Il sindaco di Petrosino aderisce alla petizione per recuperare 200 milioni di euro

Redazione Prima Pagina Marsala
Redazione Prima Pagina Marsala
18 Aprile 2026 09:07
Risorse e dignità: Giacomo Anastasi sostiene la battaglia per i Comuni siciliani

Il primo cittadino petrosileno Giacomo Anastasi aderisce con vigore alla petizione n.1185 presentata da ANCI Sicilia alla Camera dei Deputati per denunciare una sottrazione annua di 200 milioni di euro ai danni degli enti locali dell'isola. La mobilitazione punta a superare il criterio della spesa storica, ritenuto discriminatorio e penalizzante per i servizi essenziali e lo sviluppo del territorio.
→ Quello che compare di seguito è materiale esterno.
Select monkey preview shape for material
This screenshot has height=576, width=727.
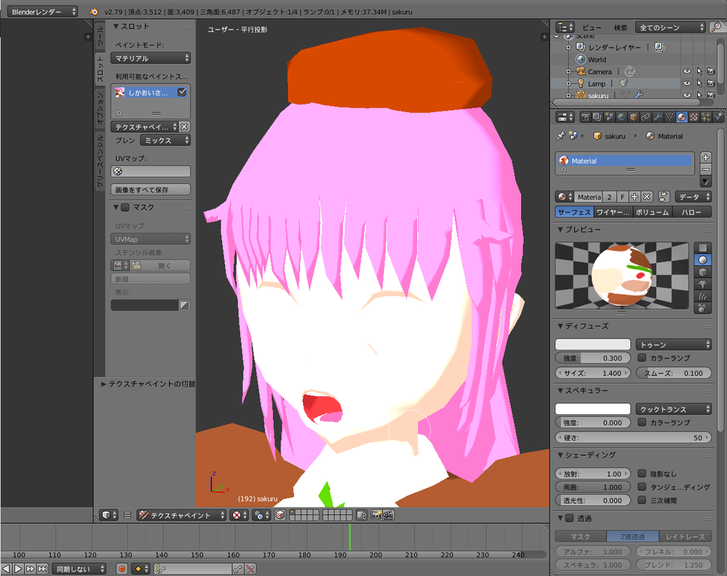pyautogui.click(x=703, y=284)
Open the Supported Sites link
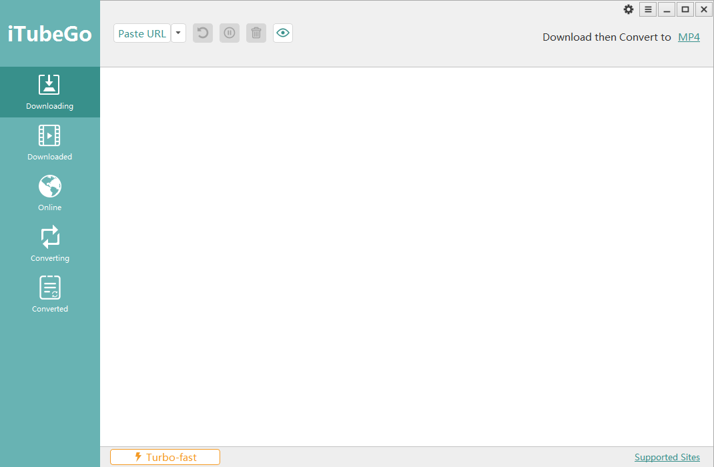The height and width of the screenshot is (467, 714). point(667,457)
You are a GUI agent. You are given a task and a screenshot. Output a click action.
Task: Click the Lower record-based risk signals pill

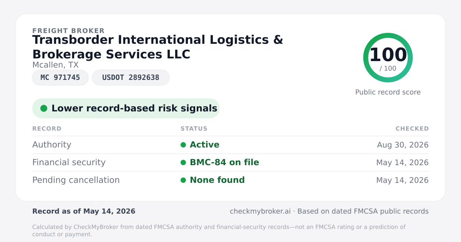click(126, 108)
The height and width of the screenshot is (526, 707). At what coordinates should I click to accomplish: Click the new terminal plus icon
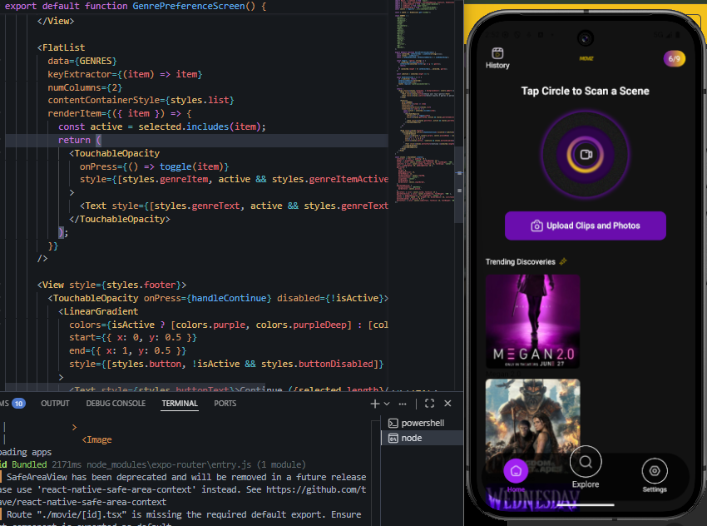(x=373, y=403)
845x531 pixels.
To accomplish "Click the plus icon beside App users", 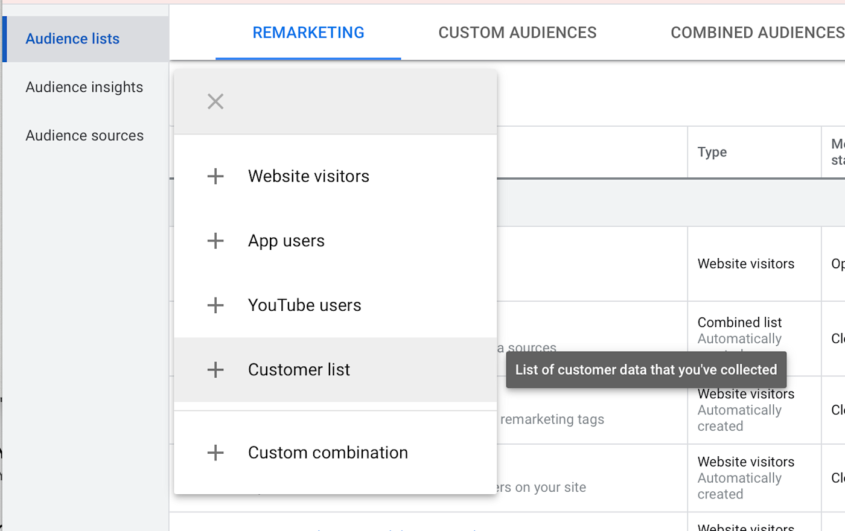I will (x=215, y=241).
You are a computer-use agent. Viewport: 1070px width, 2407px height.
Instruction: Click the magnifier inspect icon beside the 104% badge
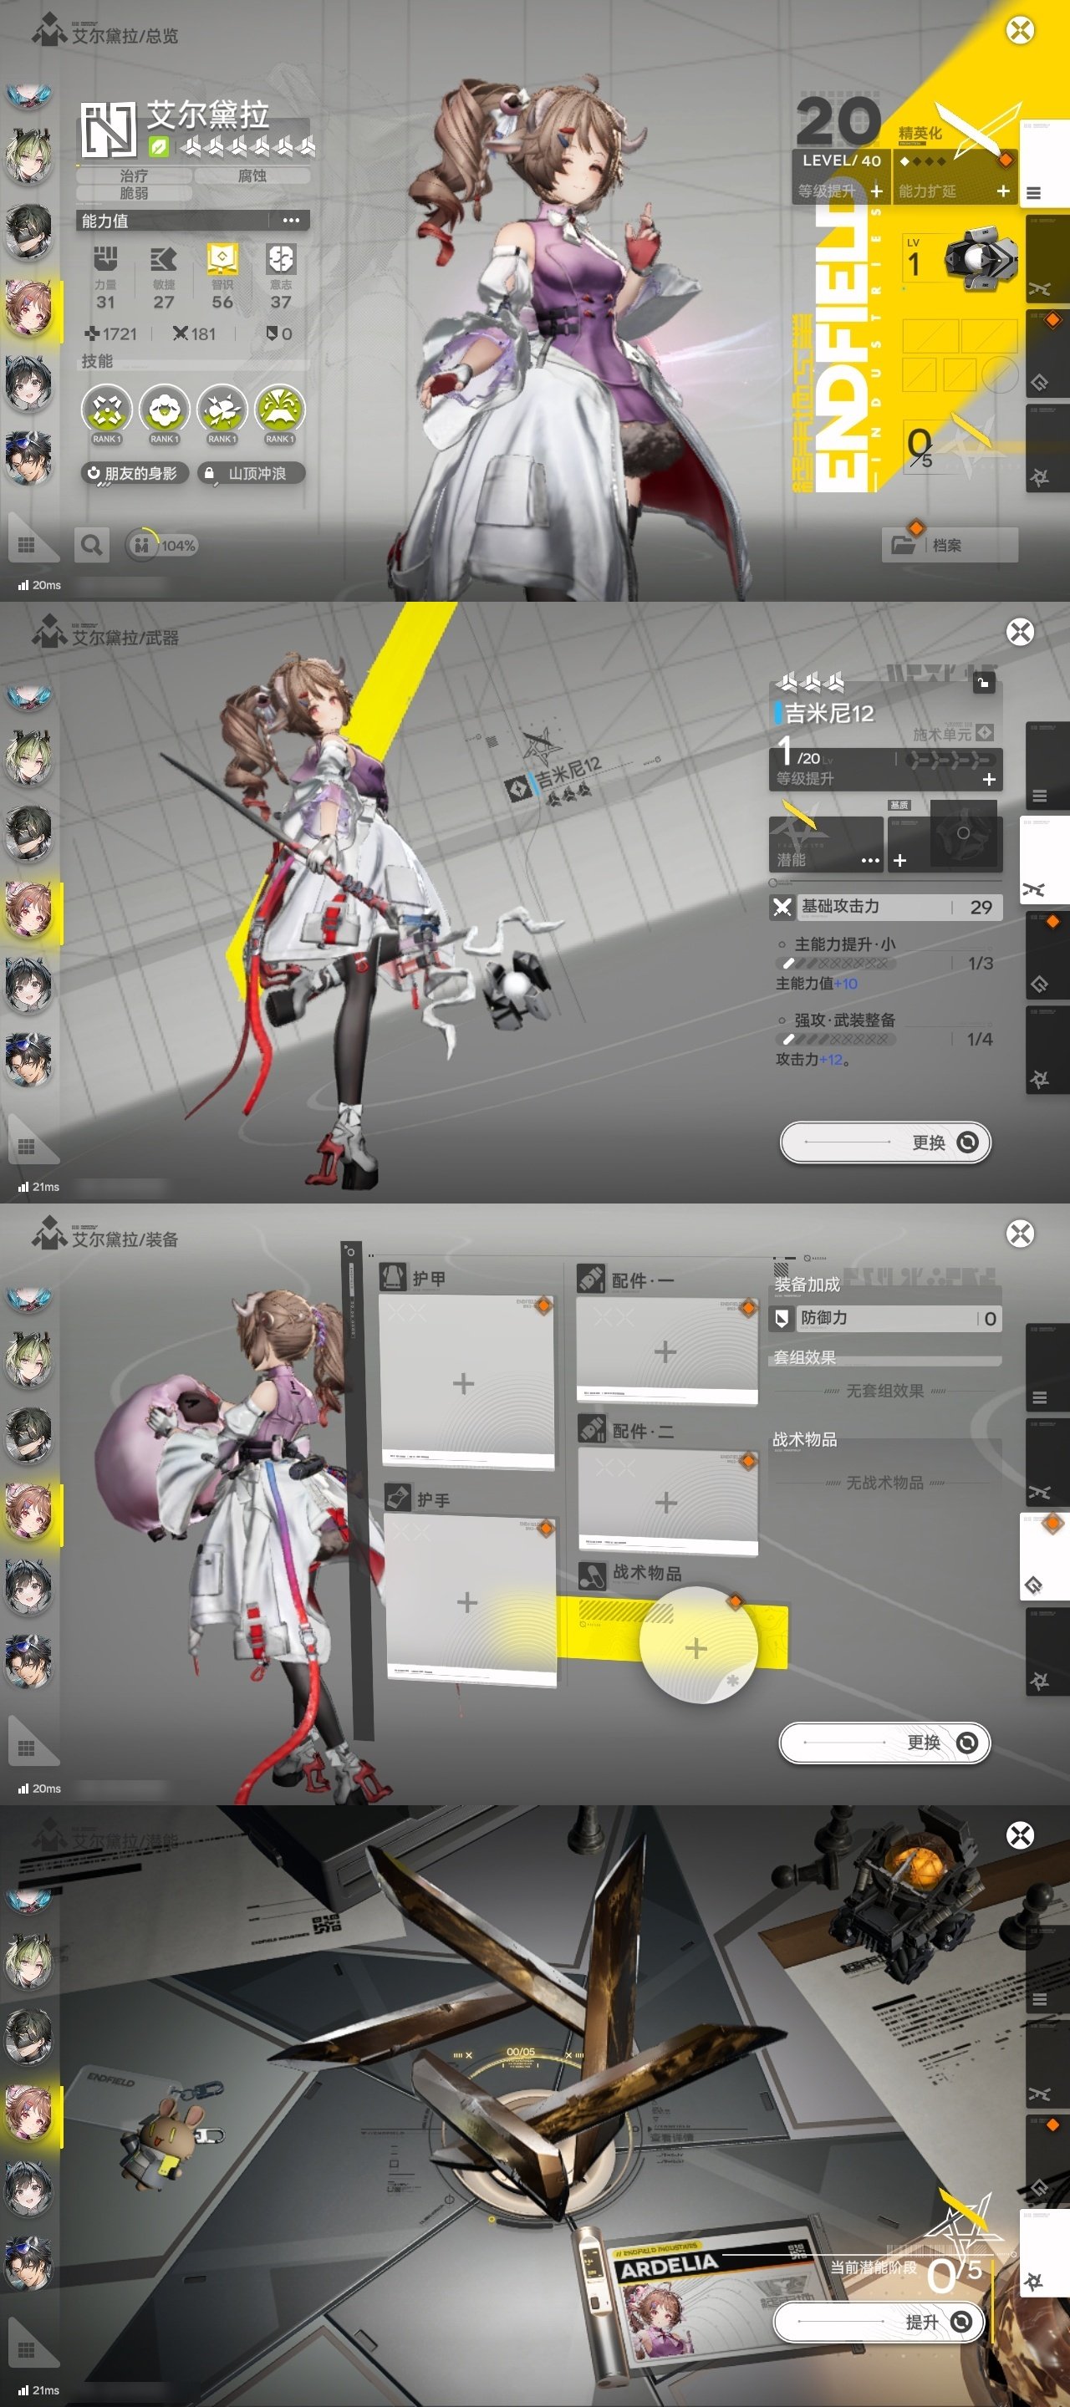pos(92,545)

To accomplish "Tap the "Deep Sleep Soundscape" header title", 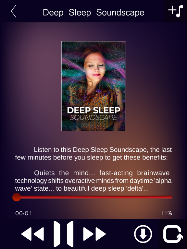I will pos(94,12).
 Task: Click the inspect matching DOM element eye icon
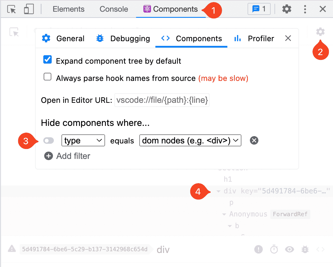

Il primo cittadino invita l'intera comunità a sottoscrivere l'iniziativa tramite il portale telematico della Camera, ribadendo che la richiesta di equità finanziaria è un atto necessario per garantire il futuro e la dignità di tutte le amministrazioni siciliane.

La nota diffusa agli organi di stampa:

Condivido con convinzione e forza la petizione n.1185 presentata alla Camera dei Deputati da ANCI Sicilia. I Comuni siciliani continuano a subire ogni anno un’ingiustizia che pesa sulle comunità locali e non può piu essere ignorata. 200 milioni di euro sono sottratti alle casse dei comuni siciliani a causa di criteri di riparto ancora basati sulla spesa storica e non sui reali bisogni dei nostri territori. Questo significa meno risorse per servizi essenziali, manutenzione, welfare e sviluppo. Meno risorse per il futuro delle siciliane e dei siciliani. Con questa petizione non chiediamo elemosine né assistenzialismo. Chiediamo che finalmente i Comuni siciliani siano trattati con equità e dignità. Chiediamo che cessi una discriminazione che non può più essere tollerata. Invito tutti i miei concittadini e i miei amici a sottoscriverla.

La firma è semplice e veloce, tramite SPID o CIE: https://petizionionline.camera.it/petizioni/web/home.html

È il momento di unirci e far sentire forte la nostra voce. Insieme possiamo chiedere ciò che è giusto per la nostra terra.